___ Available data ___

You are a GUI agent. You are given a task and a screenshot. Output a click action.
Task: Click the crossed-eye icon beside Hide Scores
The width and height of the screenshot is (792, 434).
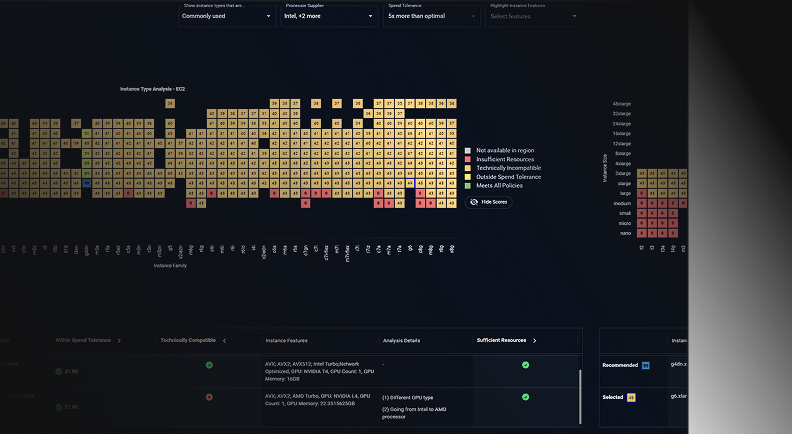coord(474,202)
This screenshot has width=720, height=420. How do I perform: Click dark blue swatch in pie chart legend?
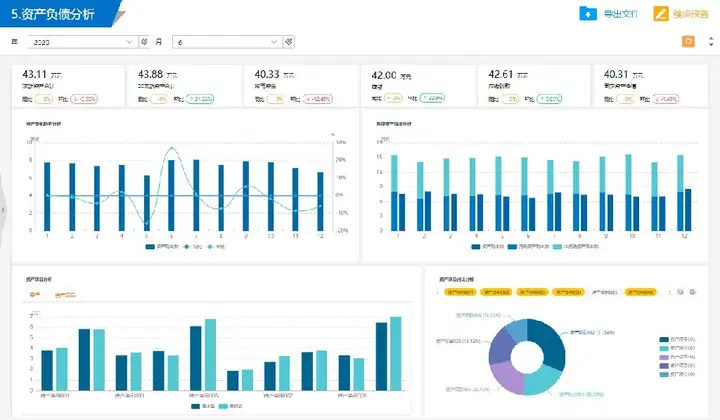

___

### Directions for this task
Could you please return the entries above exactly, minus the pictures?

### Task answer
You are a GUI agent. You are given a task and a screenshot. Output a click action.
Task: Click the crossed-eye icon beside Hide Scores
The width and height of the screenshot is (792, 434).
coord(474,202)
This screenshot has width=720, height=420. How do I perform: Click dark blue swatch in pie chart legend?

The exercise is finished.